Hierarchical relationships

The concept hierarchy in Glossarist implements the full ISO 25964 three-subtype model:

UML class diagram of the Glossarist Concept model showing the relationship hierarchy
Concept model hierarchy. ManagedConcept and LocalizedConcept types, their relationship collections, and how typed semantic links (broader/narrower with generic, partitive, and instantial subtypes) connect concepts into navigable systems.

Glossarist implements all three ISO 25964 hierarchical subtypes:

ISO 25964Glossarist typeDirection
BT (broader term)broaderconcept → parent
NT (narrower term)narrowerconcept → child
BTG (broader generic)broader_genericgenus direction
NTG (narrower generic)narrower_genericspecies direction
BTP (broader partitive)broader_partitivewhole direction
NTP (narrower partitive)narrower_partitivepart direction
BTI (broader instantial)broader_instantialclass direction
NTI (narrower instantial)narrower_instantialinstance direction

Mapping relationships

ISO 25964 / SKOS defines five mapping types for aligning concepts across different vocabularies:

SKOS propertyGlossarist typeMeaning
skos:exactMatchexact_matchConcepts are exactly equivalent
skos:closeMatchclose_matchConcepts are approximately equivalent
skos:broadMatchbroad_matchTarget concept is broader
skos:narrowMatchnarrow_matchTarget concept is narrower
skos:relatedMatchrelated_matchTarget concept is related (not hierarchical)

These mappings enable interoperability between Glossarist-managed registries and external vocabularies (e.g., mapping an ISO/TC 211 concept to a corresponding INSPIRE concept).

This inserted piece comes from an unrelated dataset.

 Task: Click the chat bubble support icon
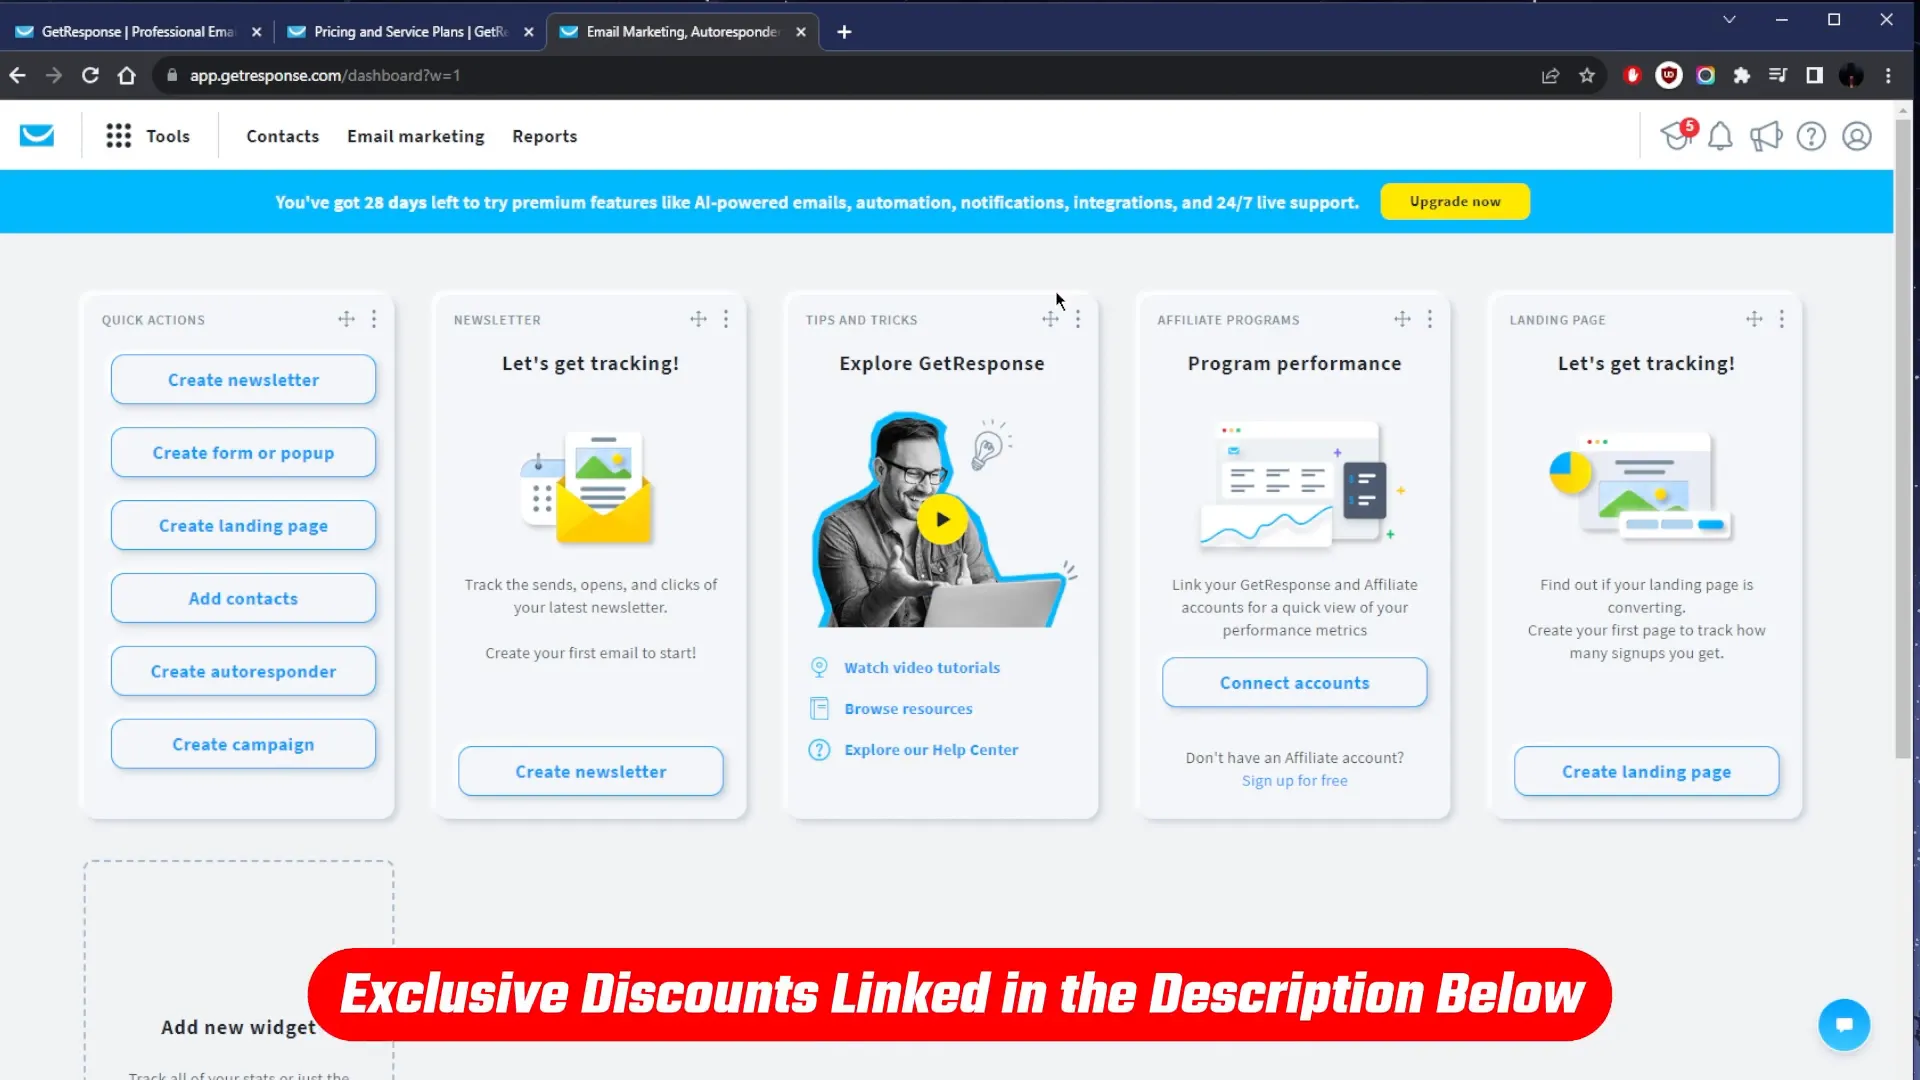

Full relationship type coverage

Glossarist implements 52 typed semantic relationship types spanning five standards. The ISO 25964 contribution is the hierarchical and associative system:

CategoryStandardTypes
Hierarchical — genericISO 25964 / SKOSbroader, narrower, broader_generic, narrower_generic
Hierarchical — partitiveISO 25964 / ISO 19135broader_partitive, narrower_partitive, has_part, is_part_of
Hierarchical — instantialISO 25964 / ISO 19135broader_instantial, narrower_instantial, instance_of, has_instance
EquivalenceISO 10241-1 / SKOSequivalent, exact_match
SKOS mappingSKOSclose_match, broad_match, narrow_match, related_match
AssociativeISO 10241-1 / ISO 25964see, references, related_concept, related_concept_broader, related_concept_narrower
SpatiotemporalISO 25964 / TBXsequentially_related, spatially_related, temporally_related
LifecycleISO 10241-1 / ISO 19135deprecates, deprecated_by, supersedes, superseded_by, replaces, replaced_by, invalidates, invalidated_by, retires, retired_by
LexicalISO 12620 / TBXhomograph, false_friend
ComparativeISO 10241-1compare, contrast
Designation-levelISO 10241-1abbreviated_form_for, short_form_for

Cross-dataset navigation

Relationships can link concepts across datasets using URN-based references. Each dataset declares a urn (e.g., urn:oiml:pub:v:1:2022 for VIML 2022) in its register.yaml. Cross-dataset relationships reference the target by URN and concept identifier, enabling federated concept systems that span multiple registries.

Inverse edge derivation

Many relationship types are directional — broader in one direction implies narrower in the reverse. The concept-browser derives these inverse edges automatically, so a relationship need only be declared in one direction.

SKOS / RDF export

Glossarist exports concepts as SKOS/RDF via glossarist-ruby:

# Export a GCR package as SKOS Turtle
glossarist convert --input concepts/ --output glossary.ttl --format ttl

The exported RDF file uses standard SKOS properties (skos:Concept, skos:broader, skos:exactMatch, etc.) and can be loaded into any RDF triplestore or SPARQL endpoint.